Sustainability is all about keeping the delicate ecosystems of our planet in balance. It’s a broad discipline and it can be practiced in many areas starting from our day to day lives, businesses, technology, energy use, our lifestyle, social sciences and many more. In simple words, anything that can have an impact on our environment, has a connection to sustainability. When we hear the word “sustainability”, we sometimes inadvertently link it to renewable energy sources, reduction of carbon emissions, environmental protection, reduction in global warming, etc., but it’s a lot more than just that. In short, sustainability looks at protecting our natural environment, while driving innovation to meet our current needs.
Sustainability was an alien term during the first industrial revolution. But by 1980’s, we started getting to know about the problems of the greenhouse effect, the destruction of the ozone layer, the finite resources of fossil fuels and the scourge of global warming caused by carbon emissions. It was then that we saw the social, economic and scientific birth of the environmental movement. Growth, prosperity and advancement in our societies are imperatives but sustainability focuses on balancing the fine line between competing needs; our need to move forward technologically and economically and the need to protect our environment. In my view, the biggest factor which can help societies to practice sustainability is awareness. It is clearly because of the lack of awareness that people do not know the ramifications of our lifestyles on the environment. The way we consume water for washing and cleaning, the manner in which we waste electricity (more in our offices than in our homes), can all be changed with awareness of its impact on our environment.
For organization’s which are uninitiated in the topic of sustainability, the meaning of sustainability in their business is to remain in business and being profitable today, tomorrow and thereafter. We hear a lot these days about corporate sustainability but in my opinion, if we all practice simple sustainability measures at an individual level, the impact of that would be much bigger on the environment than organizations having a sustainable approach in whatever they do. Corporate sustainability is essential but not every organization has it embedded in their growth charter, simply because it’s not a mandate yet. It’s still looked upon as a burden and not as an aspiration. This behavior is slowly changing with investors asking for sustainability reporting and few CEO’s feeling socially responsible in the societies in which they operate. A very simple definition of sustainability can be, that in business, we need to look at the value that we are creating and also the risks that are getting created in the process. Sustainability is all about mitigating and managing those risks.
Large organizations can do a lot in practicing sustainability starting from their procurement and manufacturing process, to packaging, transportation, entire supply chain, energy use, water usage, vendor management and so on. The challenge however for them, is similar to that of being in a large boat, where people are rowing at different speeds and the effort begins by developing a mechanism, to ensure that everyone rows at the same speed. Good thing about sustainability is that there are no competitors; each company is working towards a similar goal, so it’s easy to emulate the best practices.
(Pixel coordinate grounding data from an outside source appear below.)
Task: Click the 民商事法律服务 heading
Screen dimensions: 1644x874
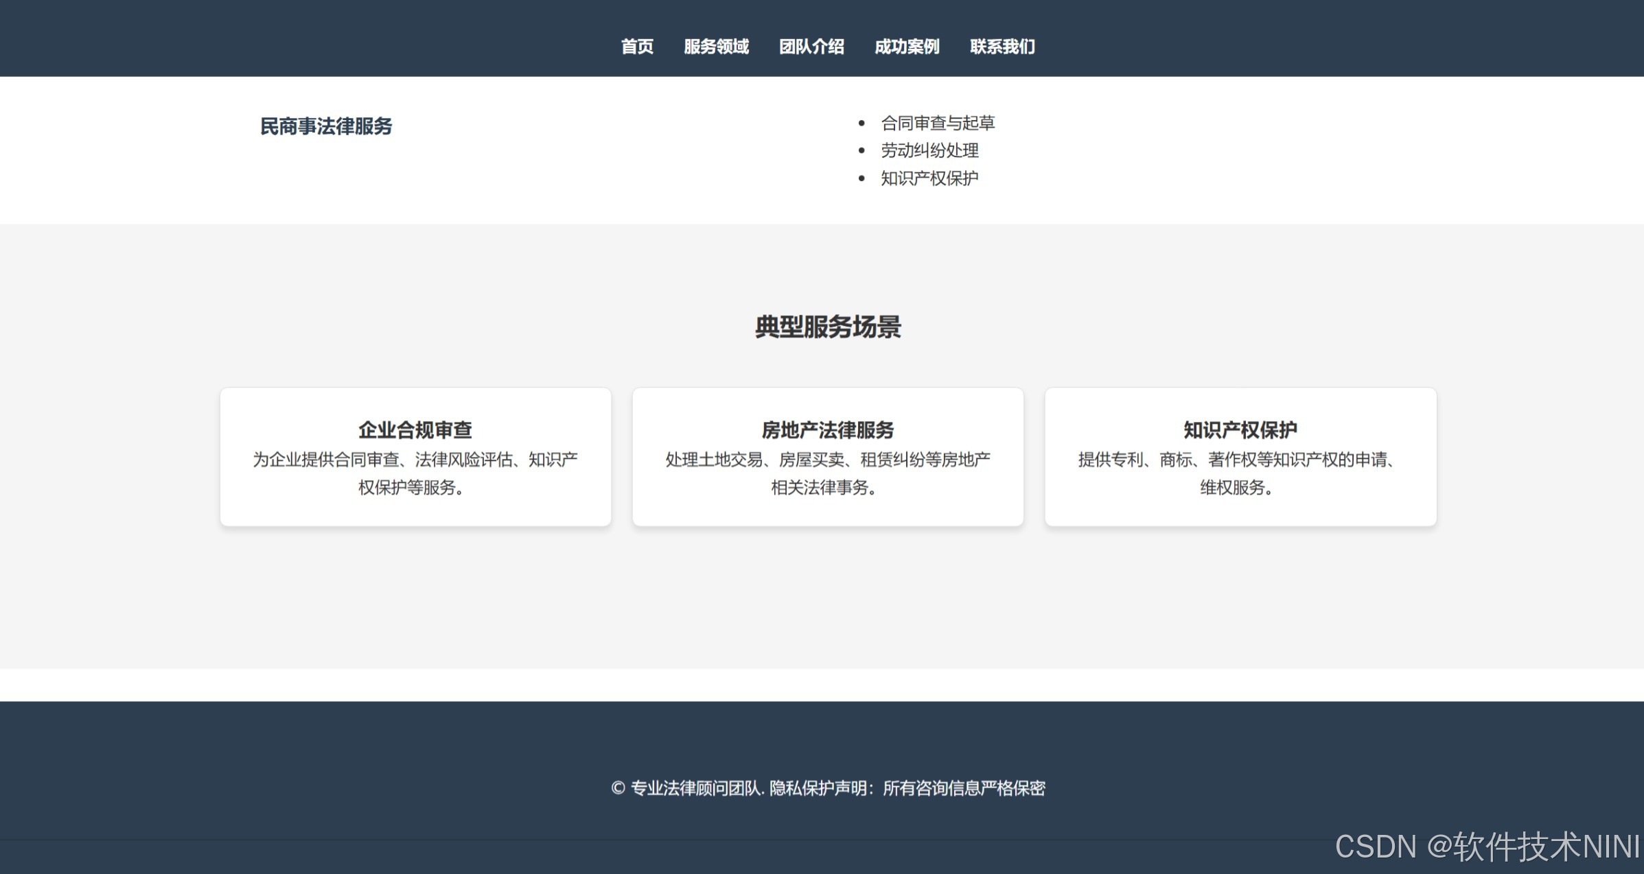Action: tap(326, 126)
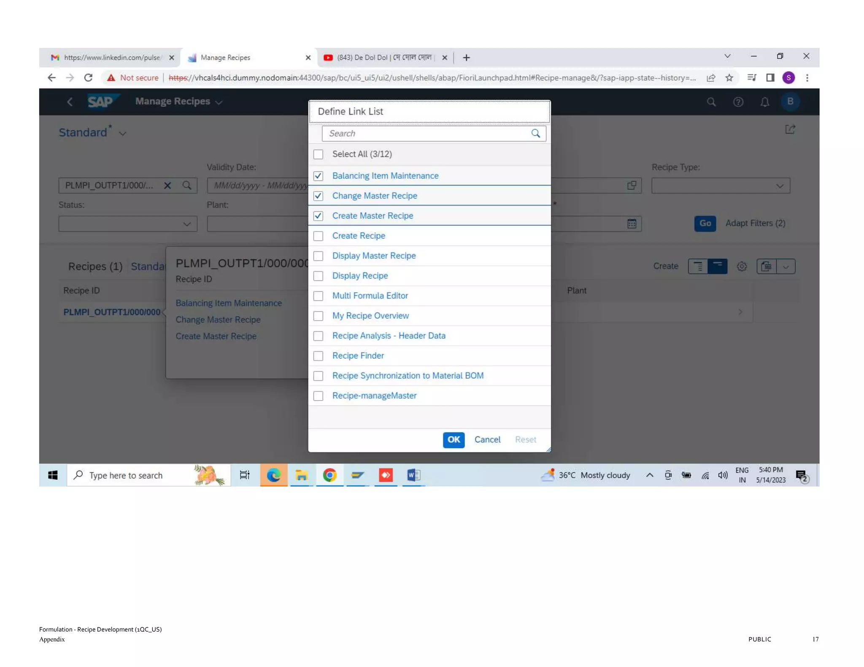Expand the Recipe Type dropdown
The width and height of the screenshot is (864, 667).
(779, 186)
At Schneider Electric, sustainability is at the heart of our strategy. Our mission is to help businesses achieve the energy challenge and at the same time keep our planet cool.
Sustainability clearly is not getting its due in our politics, government policies and economic development plans and consumerism can be blamed for this situation. Everyone and every organization wants to grow, but they want to remain oblivious of the cost at which they are achieving this growth. Human behavior is to postpone anything that is not urgent today, so I would like to emphasize again here that awareness is the key for the beginning of any constructive action. If anything, our governments should engage in mass propaganda of sustainable development and eschew its laissez-faire attitude.
At an individual level, local communities should encourage people to practice minimalism. Minimalism doesn’t mean living without anything; it means making sure that everything you own and use is put to its maximum purpose. With a minimalist lifestyle, you will recycle and reuse more, go more often for carpooling and look out for opportunities to use your bicycle. Sustainable living is the practice of reducing your demand on natural resources. Sometimes that can mean not choosing to consume a product that is made using practices that don’t promote sustainability.
If we expect organizations to run their offices on renewable energy and follow circular economy practices, then at an individual level, we can at least make the maximum use of daylight, walk or cycle when possible and reduce our energy and water consumption in our daily lives. Sustainability has to be practiced at every level, to save our planet.